For example, consider the many times the action stops so an actor can comment on the hair loss of an audience member. Or the chase scenes, which always seem to involve the crowd in some way -- including one that plows through two separate rows of people before returning to the stage. Or the segment in which a servant explains to his master the rotund nature of a woman by comparing her to the largest globe ever created -- complete with pantomimed examples. Or the moment where two buffoons, trapped on opposite sides of a locked door, fart on the door for approximately ten minutes and they grow more and more involved in their actions with each passing second (no pun intended).

And these moments don't even begin to touch on the great screwball comedy supplied by the talented cast. Every actor realizes the gold mine of comedic possibilities in The Comedy of Errors and wastes no opportunity to reach the best possible punchline.

Of course, there's much more going on in the play than jokes about flatulence and obesity. The Comedy of Errors works its magic around the belief that identical twins can be mistaken for one another by anyone. To develop this idea, Shakespeare presents us with two sets of identical twins: Antipholus of Ephesus (A.E.) and Antipholus of Syracuse (A.S.) and their twin servants, Dromio of Ephesus (D.E.) and Dromio of Syracuse (D.S.).
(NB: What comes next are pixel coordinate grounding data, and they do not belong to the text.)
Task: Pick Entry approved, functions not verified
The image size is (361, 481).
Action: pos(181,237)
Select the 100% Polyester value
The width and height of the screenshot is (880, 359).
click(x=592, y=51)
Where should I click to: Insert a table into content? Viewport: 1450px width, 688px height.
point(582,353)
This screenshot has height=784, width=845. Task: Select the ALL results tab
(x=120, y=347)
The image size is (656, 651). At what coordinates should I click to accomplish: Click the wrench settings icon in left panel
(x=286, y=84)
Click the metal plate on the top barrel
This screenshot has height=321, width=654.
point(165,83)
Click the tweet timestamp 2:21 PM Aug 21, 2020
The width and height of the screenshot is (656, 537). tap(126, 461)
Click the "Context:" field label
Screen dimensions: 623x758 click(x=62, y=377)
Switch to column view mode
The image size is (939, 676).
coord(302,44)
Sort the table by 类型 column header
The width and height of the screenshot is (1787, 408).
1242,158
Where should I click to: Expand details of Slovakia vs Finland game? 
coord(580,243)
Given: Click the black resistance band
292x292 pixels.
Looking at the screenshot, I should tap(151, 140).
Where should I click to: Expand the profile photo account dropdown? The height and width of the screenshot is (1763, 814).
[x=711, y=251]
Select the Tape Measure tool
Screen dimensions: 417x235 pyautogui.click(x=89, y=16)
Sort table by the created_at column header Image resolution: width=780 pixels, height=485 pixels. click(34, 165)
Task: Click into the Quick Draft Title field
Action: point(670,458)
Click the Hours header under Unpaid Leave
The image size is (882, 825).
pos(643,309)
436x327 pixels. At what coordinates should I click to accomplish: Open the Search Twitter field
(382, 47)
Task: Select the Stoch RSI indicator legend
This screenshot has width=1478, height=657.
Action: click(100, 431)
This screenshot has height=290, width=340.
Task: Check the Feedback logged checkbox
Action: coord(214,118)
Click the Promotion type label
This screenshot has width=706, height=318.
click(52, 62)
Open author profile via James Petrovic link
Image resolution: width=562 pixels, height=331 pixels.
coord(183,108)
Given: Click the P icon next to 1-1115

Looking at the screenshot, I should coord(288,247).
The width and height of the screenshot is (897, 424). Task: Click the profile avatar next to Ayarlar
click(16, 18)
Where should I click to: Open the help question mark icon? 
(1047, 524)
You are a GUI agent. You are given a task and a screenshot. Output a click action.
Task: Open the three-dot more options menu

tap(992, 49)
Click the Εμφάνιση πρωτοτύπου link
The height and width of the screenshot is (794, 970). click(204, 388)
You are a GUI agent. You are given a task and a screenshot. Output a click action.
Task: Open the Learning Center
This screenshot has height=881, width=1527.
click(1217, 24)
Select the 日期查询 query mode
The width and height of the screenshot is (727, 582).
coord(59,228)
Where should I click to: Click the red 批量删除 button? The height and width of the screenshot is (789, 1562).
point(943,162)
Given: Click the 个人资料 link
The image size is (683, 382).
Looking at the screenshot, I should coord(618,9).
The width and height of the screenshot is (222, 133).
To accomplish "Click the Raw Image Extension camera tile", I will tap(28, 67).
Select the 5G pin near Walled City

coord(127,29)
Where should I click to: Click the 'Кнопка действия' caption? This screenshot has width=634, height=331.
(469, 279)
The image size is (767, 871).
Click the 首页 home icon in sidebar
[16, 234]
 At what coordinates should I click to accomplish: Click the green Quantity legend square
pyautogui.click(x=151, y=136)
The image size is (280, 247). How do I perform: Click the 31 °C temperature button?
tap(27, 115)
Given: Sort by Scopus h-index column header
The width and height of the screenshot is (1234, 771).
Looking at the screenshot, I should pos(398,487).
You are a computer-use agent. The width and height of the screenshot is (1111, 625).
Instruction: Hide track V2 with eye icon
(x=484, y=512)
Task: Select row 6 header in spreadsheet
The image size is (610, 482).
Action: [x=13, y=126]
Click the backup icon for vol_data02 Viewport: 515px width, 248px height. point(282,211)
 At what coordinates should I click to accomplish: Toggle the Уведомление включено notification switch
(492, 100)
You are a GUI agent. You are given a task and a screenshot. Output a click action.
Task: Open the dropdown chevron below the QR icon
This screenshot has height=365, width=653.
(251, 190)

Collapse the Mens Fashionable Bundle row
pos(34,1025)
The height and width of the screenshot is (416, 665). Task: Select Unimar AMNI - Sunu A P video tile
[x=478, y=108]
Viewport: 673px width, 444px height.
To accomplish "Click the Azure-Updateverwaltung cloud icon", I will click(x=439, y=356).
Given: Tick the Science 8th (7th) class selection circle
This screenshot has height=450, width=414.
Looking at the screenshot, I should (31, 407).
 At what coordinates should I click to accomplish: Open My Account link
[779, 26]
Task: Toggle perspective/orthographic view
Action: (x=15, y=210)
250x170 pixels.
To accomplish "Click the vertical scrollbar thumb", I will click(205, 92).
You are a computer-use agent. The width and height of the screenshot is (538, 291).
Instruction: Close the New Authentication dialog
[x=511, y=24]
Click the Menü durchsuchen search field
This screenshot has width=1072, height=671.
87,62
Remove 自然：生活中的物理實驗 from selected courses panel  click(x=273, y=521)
At the start of the play, we learn through a captured man, Aegeon, that a shipwreck has separated his family, which includes all of the aforementioned characters, as well as his wife, Emilia. He has come to Ephesus in search of his loved ones, but he is arrested for trespassing.

At the same time, A.S. and D.S. arrive in Ephesus for business.

Almost immediately, several members of the town, including A.E.'s wife, Adriana, her sister, Luciana, a courtesan and a goldsmith, confuse them for their counterparts. When the real

 A.E. and D.E. show up, they must deal with the pandemonium their twins have created, which leads to even more confusion.

The cast works some true comic magic with their roles. Not only do they react with precision to the events, but they create whole, likeable personalities out of the mayhem. The Dromios (David Haugen, Ephesus, and Eric Hissom, Syracuse) bring great physicality to their roles, particularly in the ways they seem to savor their childish behavior or more mature methods of reason. Haugen comes across like a cross between Curly Howard and Wallace Shawn, with a mastery of body language and expression. Meanwhile, Hissom makes his character a frenetic fool who grows more frenzied as the play progresses.

As the two Antipholuses, Warren Kelly (Ephesus) and Rik Walter (Syracuse) balance each other well, and each over-the-top reaction they give to the pandemonium evolving around them seems to top their previous. Also, it's interesting to note how one cannot believe the good fortune his mistaken identity has created for him while the other gets lost trying to understand why all he has worked for and established in Ephesus has suddenly vanished.

The supporting players, including a string of merchants, artisans, courtesans, royalty, family members and passers-by, all do great work in adding to the comedic havoc. This reporter's favorites include the goldsmith, who holds a sharp New York accent reminiscent to Shecky Green, and the servant charging at everyone with a stuffed marlin (???).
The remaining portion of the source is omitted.